> **Aim of the exercise**
Send back all of the data, word for word.

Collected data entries
====

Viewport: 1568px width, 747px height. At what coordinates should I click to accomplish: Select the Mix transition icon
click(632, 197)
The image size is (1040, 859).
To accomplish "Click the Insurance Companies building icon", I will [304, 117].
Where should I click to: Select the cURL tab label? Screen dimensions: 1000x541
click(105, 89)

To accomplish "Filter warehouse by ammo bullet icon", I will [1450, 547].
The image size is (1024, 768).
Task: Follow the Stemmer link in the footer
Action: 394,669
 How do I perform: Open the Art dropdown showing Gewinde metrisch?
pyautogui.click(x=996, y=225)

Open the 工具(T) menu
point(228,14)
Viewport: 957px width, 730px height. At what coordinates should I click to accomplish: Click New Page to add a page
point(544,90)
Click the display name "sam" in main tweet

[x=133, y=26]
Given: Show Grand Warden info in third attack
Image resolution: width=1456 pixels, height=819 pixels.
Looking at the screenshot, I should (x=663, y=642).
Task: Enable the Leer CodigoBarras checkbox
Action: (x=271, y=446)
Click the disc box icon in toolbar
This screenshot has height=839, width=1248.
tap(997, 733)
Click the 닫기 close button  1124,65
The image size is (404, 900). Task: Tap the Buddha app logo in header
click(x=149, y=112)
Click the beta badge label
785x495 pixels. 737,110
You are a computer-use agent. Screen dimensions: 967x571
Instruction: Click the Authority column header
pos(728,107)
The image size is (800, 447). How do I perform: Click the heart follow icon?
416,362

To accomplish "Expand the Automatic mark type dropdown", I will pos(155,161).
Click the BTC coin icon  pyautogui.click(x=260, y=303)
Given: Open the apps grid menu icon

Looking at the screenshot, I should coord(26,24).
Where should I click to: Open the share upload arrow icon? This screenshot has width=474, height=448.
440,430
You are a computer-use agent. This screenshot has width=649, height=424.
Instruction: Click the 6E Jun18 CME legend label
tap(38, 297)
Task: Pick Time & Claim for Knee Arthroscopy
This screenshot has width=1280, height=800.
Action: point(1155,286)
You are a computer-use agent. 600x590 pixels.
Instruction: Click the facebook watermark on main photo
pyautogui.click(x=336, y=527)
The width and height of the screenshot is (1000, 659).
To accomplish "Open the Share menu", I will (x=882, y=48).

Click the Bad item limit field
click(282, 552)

====

> **Answer**
Viewport: 1568px width, 747px height. At what coordinates should I click to accomplish: Select the Mix transition icon
click(632, 197)
The image size is (1040, 859).
To accomplish "Click the Insurance Companies building icon", I will [304, 117].
Where should I click to: Select the cURL tab label? Screen dimensions: 1000x541
click(105, 89)

To accomplish "Filter warehouse by ammo bullet icon", I will [1450, 547].
The image size is (1024, 768).
Task: Follow the Stemmer link in the footer
Action: 394,669
 How do I perform: Open the Art dropdown showing Gewinde metrisch?
pyautogui.click(x=996, y=225)

Open the 工具(T) menu
point(228,14)
Viewport: 957px width, 730px height. At what coordinates should I click to accomplish: Click New Page to add a page
point(544,90)
Click the display name "sam" in main tweet

[x=133, y=26]
Given: Show Grand Warden info in third attack
Image resolution: width=1456 pixels, height=819 pixels.
Looking at the screenshot, I should (x=663, y=642).
Task: Enable the Leer CodigoBarras checkbox
Action: (x=271, y=446)
Click the disc box icon in toolbar
This screenshot has height=839, width=1248.
tap(997, 733)
Click the 닫기 close button  1124,65
The image size is (404, 900). Task: Tap the Buddha app logo in header
click(x=149, y=112)
Click the beta badge label
785x495 pixels. 737,110
You are a computer-use agent. Screen dimensions: 967x571
Instruction: Click the Authority column header
pos(728,107)
The image size is (800, 447). How do I perform: Click the heart follow icon?
416,362

To accomplish "Expand the Automatic mark type dropdown", I will pos(155,161).
Click the BTC coin icon  pyautogui.click(x=260, y=303)
Given: Open the apps grid menu icon

Looking at the screenshot, I should coord(26,24).
Where should I click to: Open the share upload arrow icon? This screenshot has width=474, height=448.
440,430
You are a computer-use agent. This screenshot has width=649, height=424.
Instruction: Click the 6E Jun18 CME legend label
tap(38, 297)
Task: Pick Time & Claim for Knee Arthroscopy
This screenshot has width=1280, height=800.
Action: point(1155,286)
You are a computer-use agent. 600x590 pixels.
Instruction: Click the facebook watermark on main photo
pyautogui.click(x=336, y=527)
The width and height of the screenshot is (1000, 659).
To accomplish "Open the Share menu", I will (x=882, y=48).

Click the Bad item limit field
click(282, 552)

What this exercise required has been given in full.